Ranney worked with Shuhan He, a doctor at Massachusetts General Hospital, to create the organisation #GetUsPPE. GetUsPPE is a grassroots collective of engineers, medical professionals and volunteers who look to locate, create and distribute equipment to Americans in need. #GetUsPPE called for the public to donate money and resources to protect frontline physicians. Amongst other donations, Ranney collected 4,000 N95 masks from colleagues at Brown University.

In March 2020 Ranney lost her colleague, Frank Gabrin, to the coronavirus disease. He was the first emergency doctor to die from such symptoms. Ranney was quoted by Meet the Press as saying, "He was a leader within the emergency room field. ... Unless our government steps up & gets us the protective equipment we need, he will be the first of many of my colleagues".

In February 2021, Ranney was named Associate Dean for Strategy and Innovation for the Brown University School of Public Health. In December she became the school's Academic Dean.

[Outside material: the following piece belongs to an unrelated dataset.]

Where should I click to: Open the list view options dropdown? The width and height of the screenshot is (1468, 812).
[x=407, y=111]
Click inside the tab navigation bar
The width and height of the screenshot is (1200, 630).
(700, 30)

==Yale School of Public Health==

In July 2023, Ranney began her term as dean of the Yale School of Public Health.

==Awards and honors==
- 2022: Ranney was elected to the National Academy of Medicine
- 2021: Ranney was named "2020 RI Woman of the Year" by GoLocalProv, a Rhode Island business publication.
- 2018: Ranney was awarded the Bruce M. Selya Award for Excellence in Research by Lifespan hospitals

== Personal life ==
Ranney is married to Chuck Ranney, with whom she has two children.